The Article 7 procedure has been stuck in the council after a series of hearings, but Delbos-Corfield said she hoped the under the French EU presidency next year, member states will be able to vote on recommendations for the Hungarian government, stepping up the process.

'Crazy women'

Most of the MEPs on the trip highlighted the worrying atmosphere in the country.

Before the arrival of the delegation and during their visit, government-friendly media engaged in a smear-campaign against the MEPs.

Pro-government media outlets ran stories attacking the leftwing member of the delegation, Swedish MEP Malin Björk as a feminist and a lesbian.

They accused the MEPs of being "LGBTIQ-actvisits" and "migrant allies" and tried to link them to US billionaire philanthropist George Soros, a nemesis of Orbán.

Centre-right Luxembourgish MEP Isabel Wiseler-Lima said it was difficult to engage in a dialogue, as whenever the delegation raised a problem, government officials and allies would argue there was no problem, rather than addressing the issue.
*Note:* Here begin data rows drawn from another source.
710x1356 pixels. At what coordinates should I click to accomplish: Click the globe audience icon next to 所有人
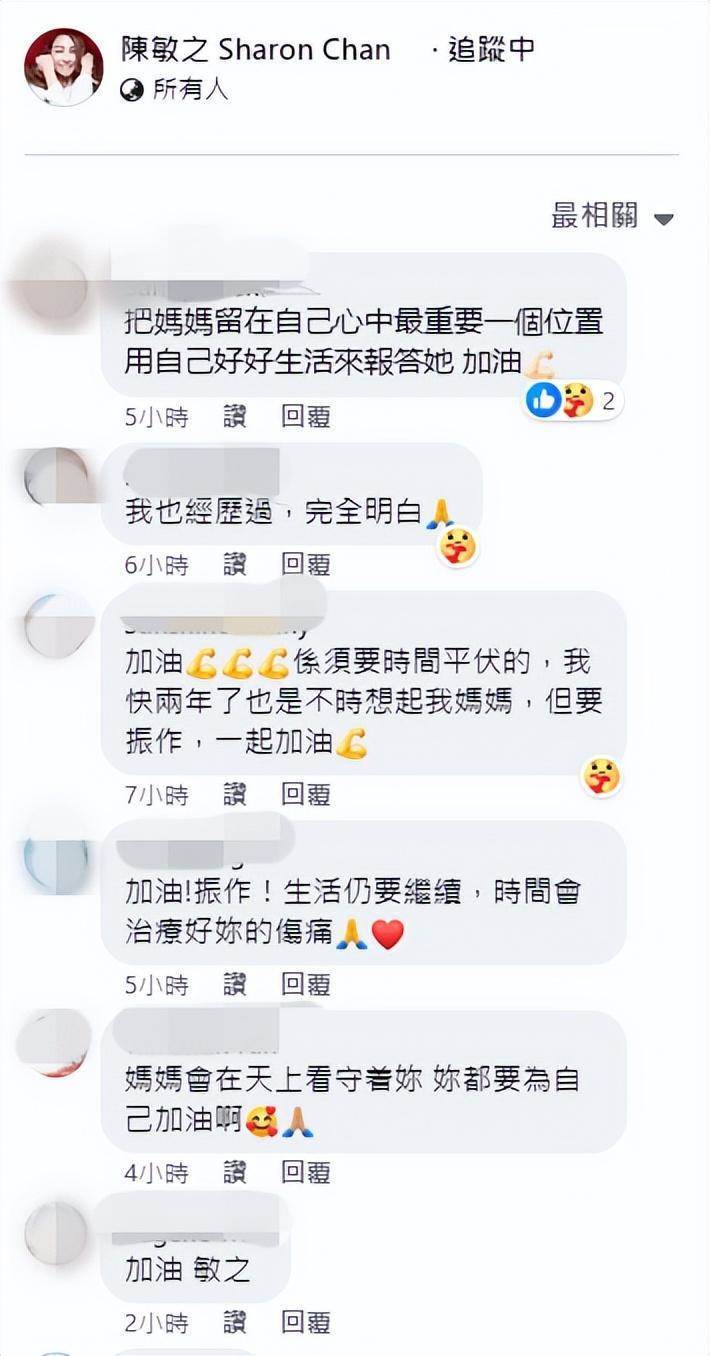(x=132, y=91)
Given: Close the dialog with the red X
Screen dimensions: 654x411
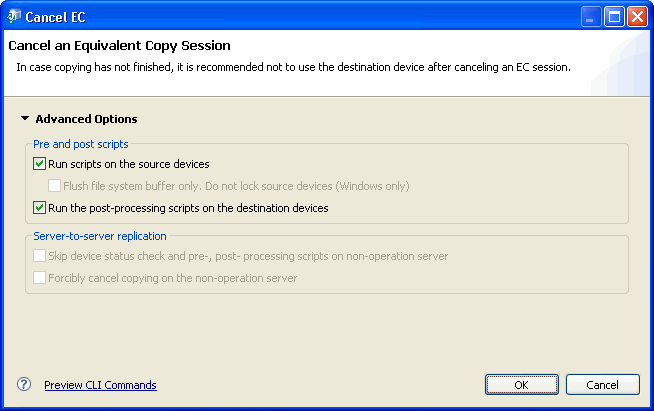Looking at the screenshot, I should (x=637, y=17).

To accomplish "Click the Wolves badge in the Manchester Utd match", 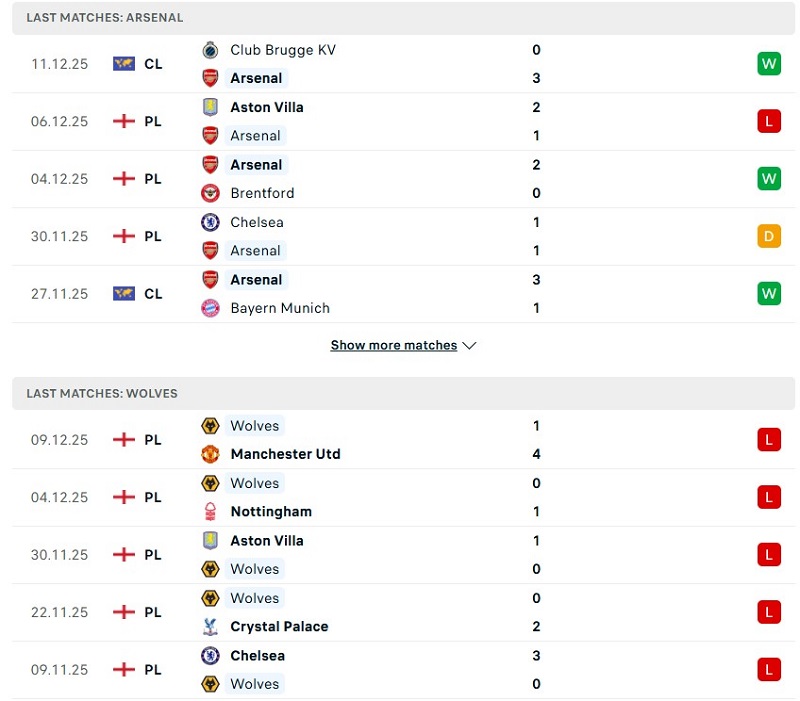I will pyautogui.click(x=211, y=426).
MEP Balázs Hidvéghi, who hails from Orbán's Fidesz party, described the delegation as a group of "five crazy women" and "two normal men".
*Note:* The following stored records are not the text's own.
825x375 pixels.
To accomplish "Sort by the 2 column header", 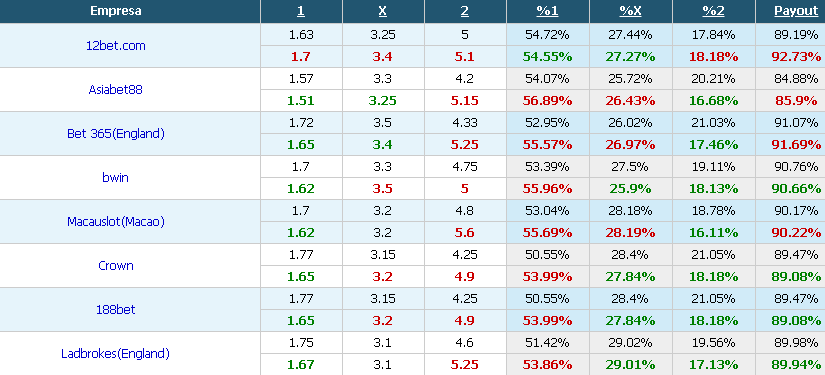I will pos(465,11).
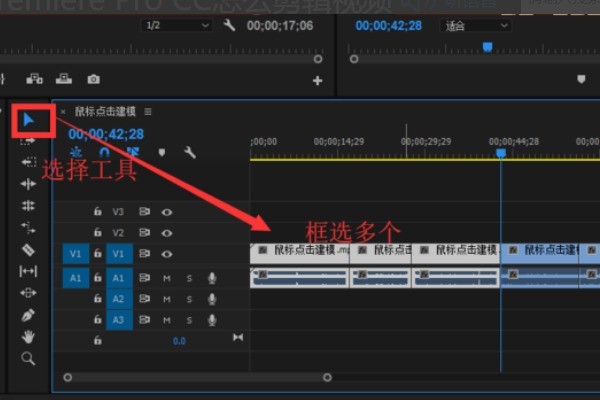Hide the V3 track with eye icon
Viewport: 600px width, 400px height.
[x=167, y=212]
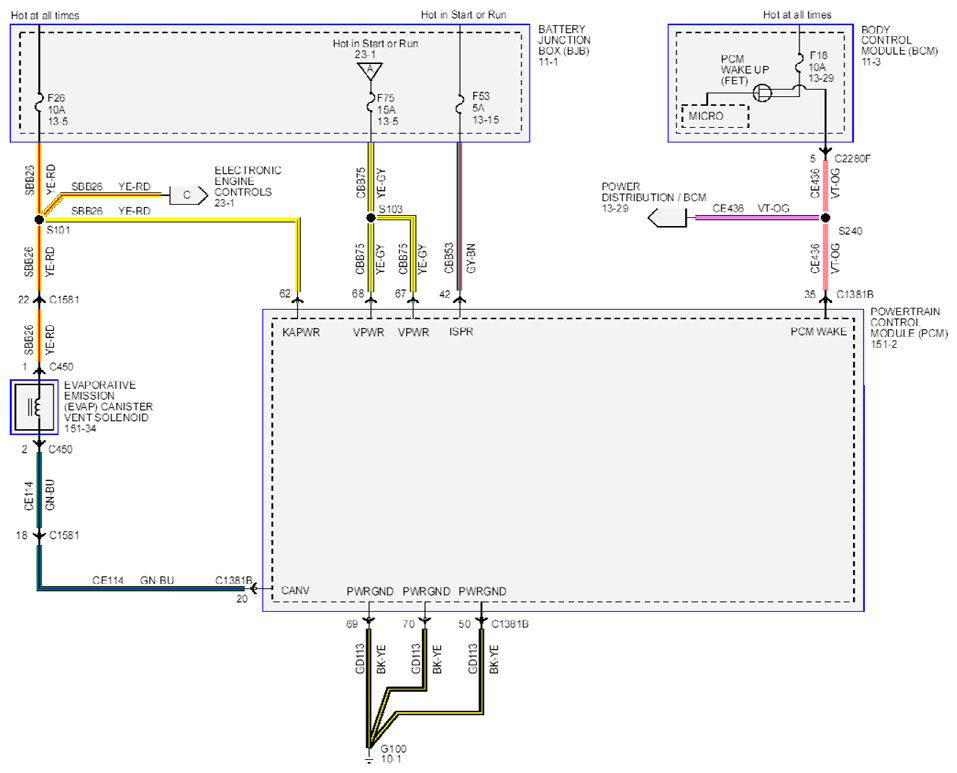Click the S101 splice dot
This screenshot has width=957, height=773.
tap(39, 219)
The two men Hidvéghi was referring to came from French far-right leader Marine Le Pen's National Rally (RN) and Spain's far-right Vox party.

MEP Nicolas Bay (RN) told reporters on Monday that the delegation did not hear "any substantiated arguments, any facts and figures which would allow us to evidence any violations of human rights" in Budapest.

"We need to put an end to this political trial, political procedure. Five members of our committee oppose politically the Hungarian government, this was going to be fiasco," he argued.